● Records supplied:
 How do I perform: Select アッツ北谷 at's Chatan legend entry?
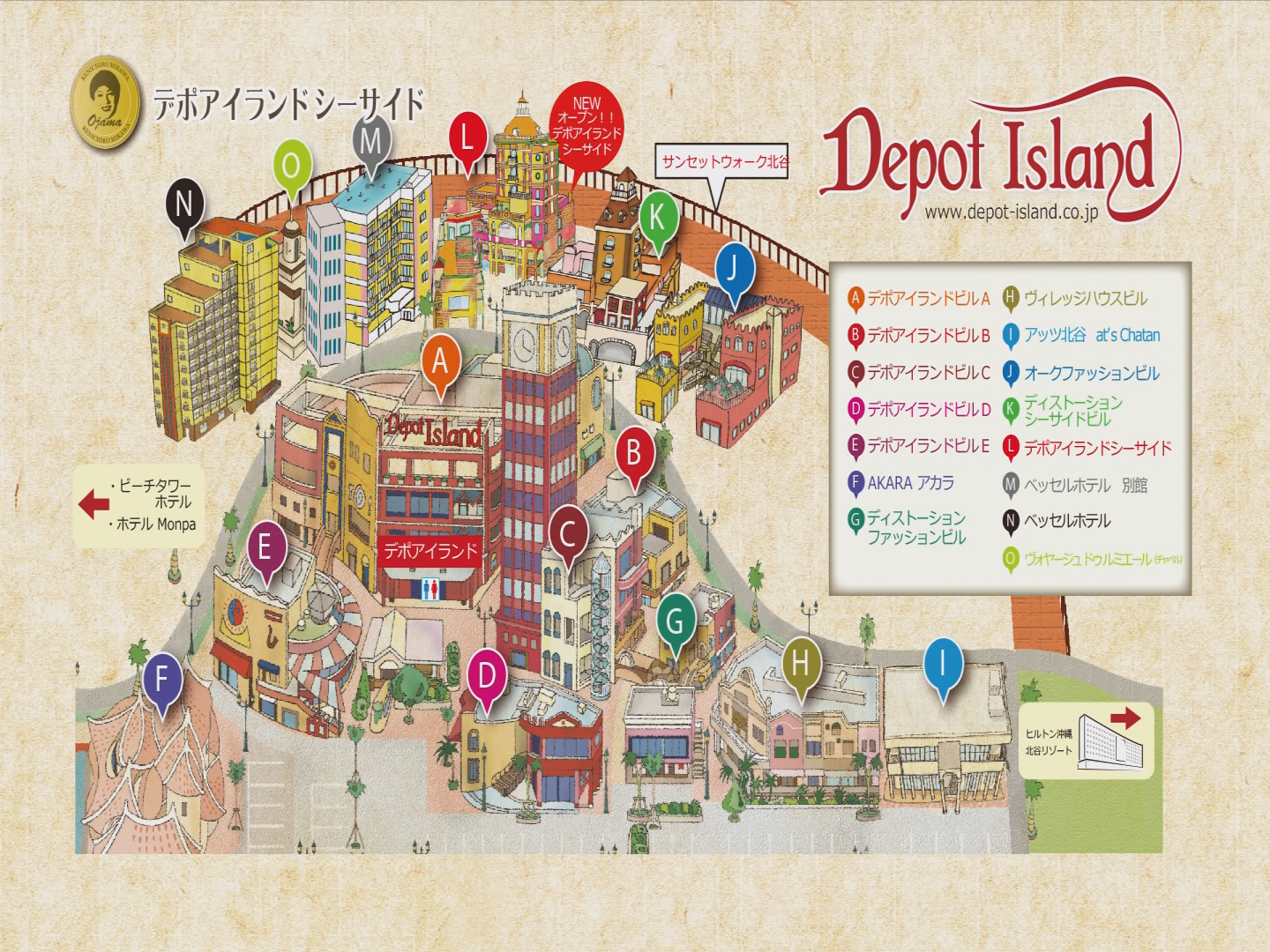click(1091, 335)
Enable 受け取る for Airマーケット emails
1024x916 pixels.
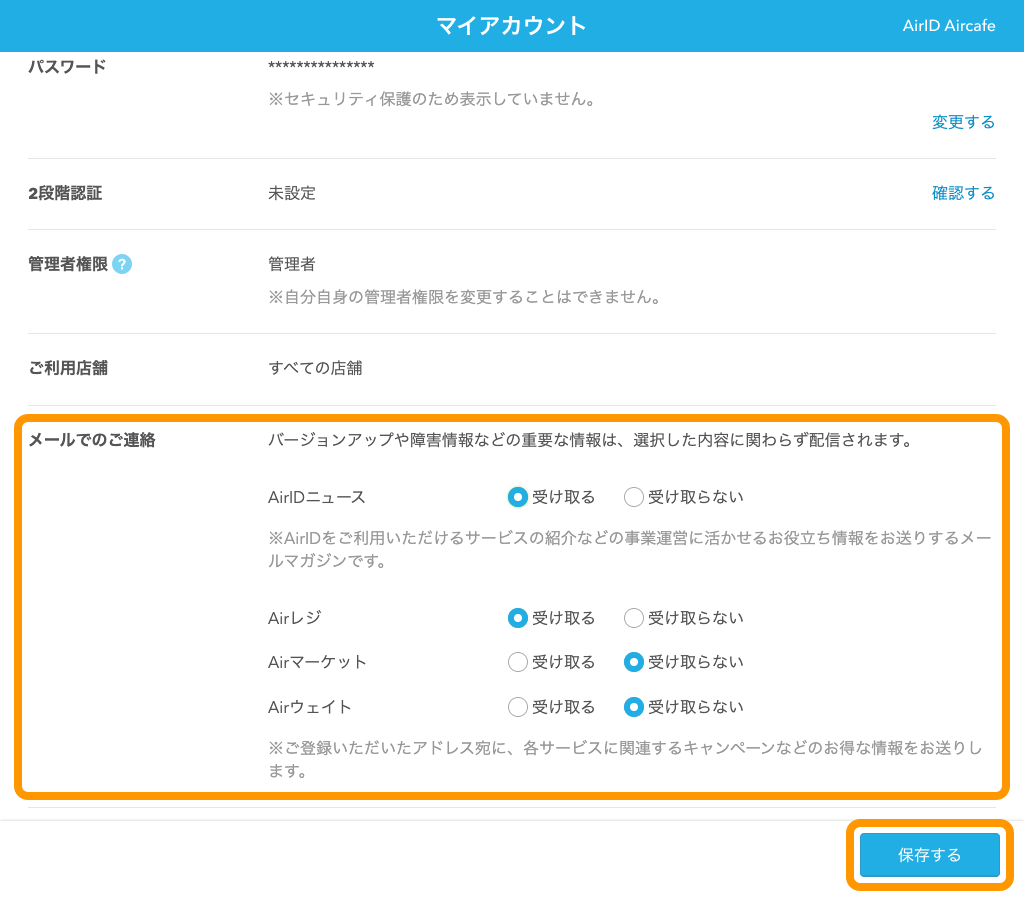click(x=517, y=662)
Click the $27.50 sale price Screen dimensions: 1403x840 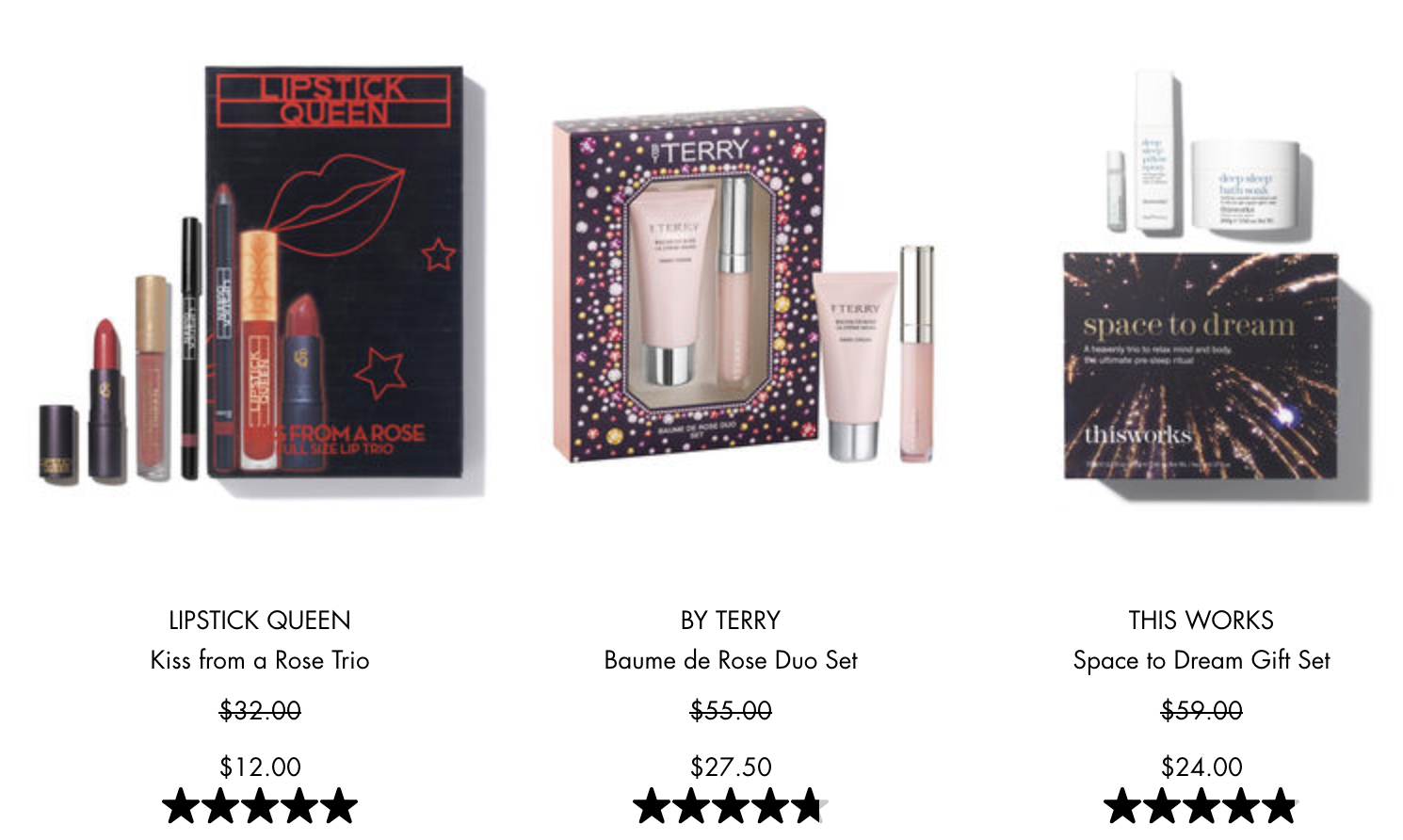coord(731,767)
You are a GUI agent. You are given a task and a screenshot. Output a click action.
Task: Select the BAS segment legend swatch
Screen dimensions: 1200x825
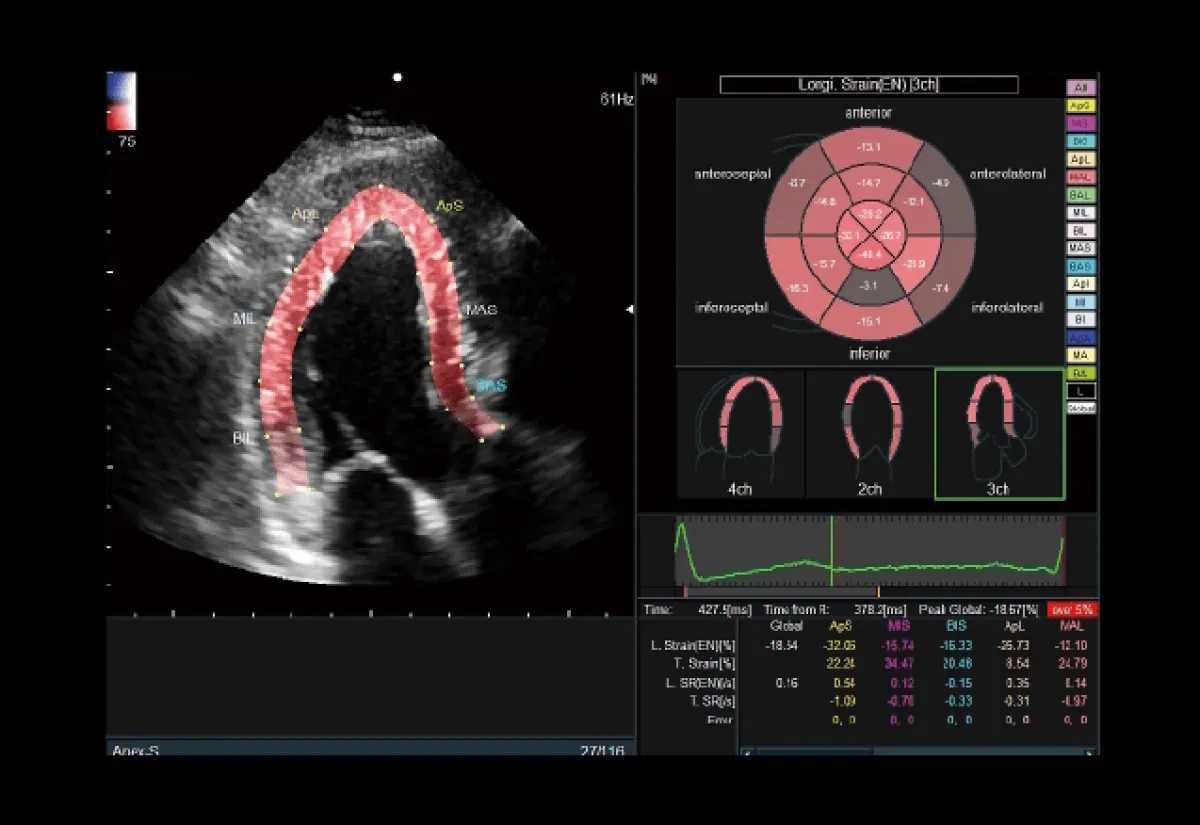[x=1081, y=267]
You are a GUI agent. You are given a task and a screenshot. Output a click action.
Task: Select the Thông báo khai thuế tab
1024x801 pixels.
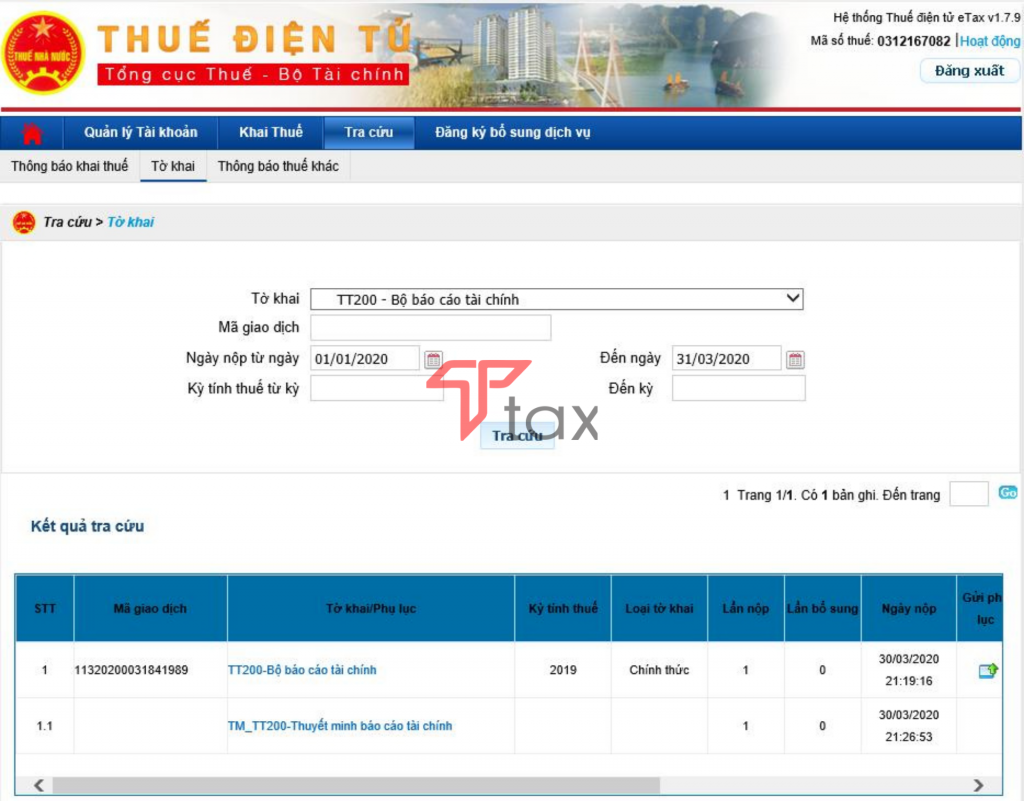pos(71,166)
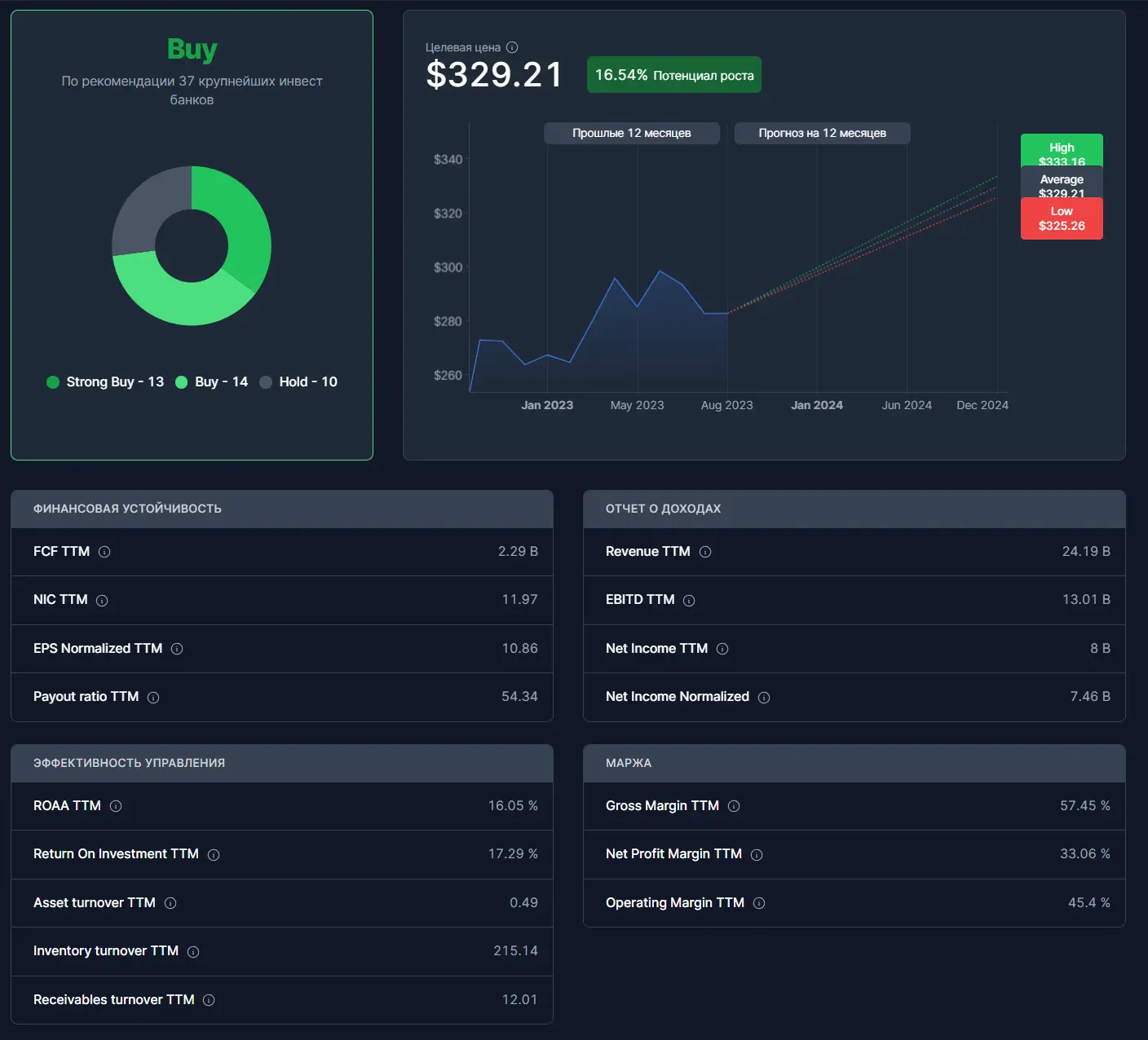
Task: Click Inventory turnover TTM info icon
Action: click(x=193, y=952)
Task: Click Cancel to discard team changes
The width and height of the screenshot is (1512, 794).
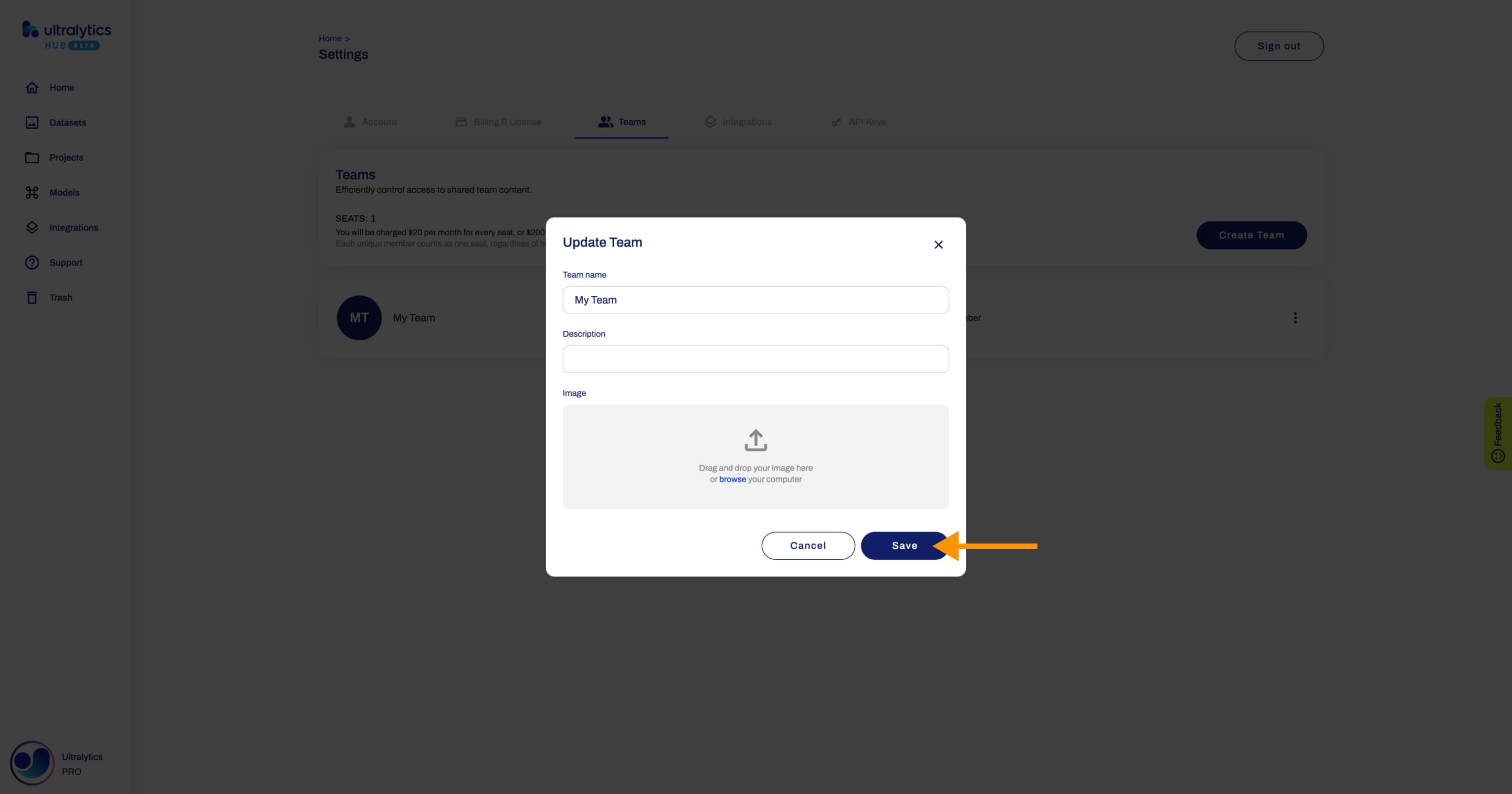Action: [808, 545]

● Aim of the task:
What is needed is an exact copy of every line from the one with "Task: Select the Thông báo khai thuế tab" to the end of the listing above, with the pictures left out.

● Answer space:
Task: Select the Thông báo khai thuế tab
1024x801 pixels.
pos(71,166)
Task: Click Inventory turnover TTM info icon
Action: click(x=193, y=952)
Task: Click Cancel to discard team changes
The width and height of the screenshot is (1512, 794).
Action: [808, 545]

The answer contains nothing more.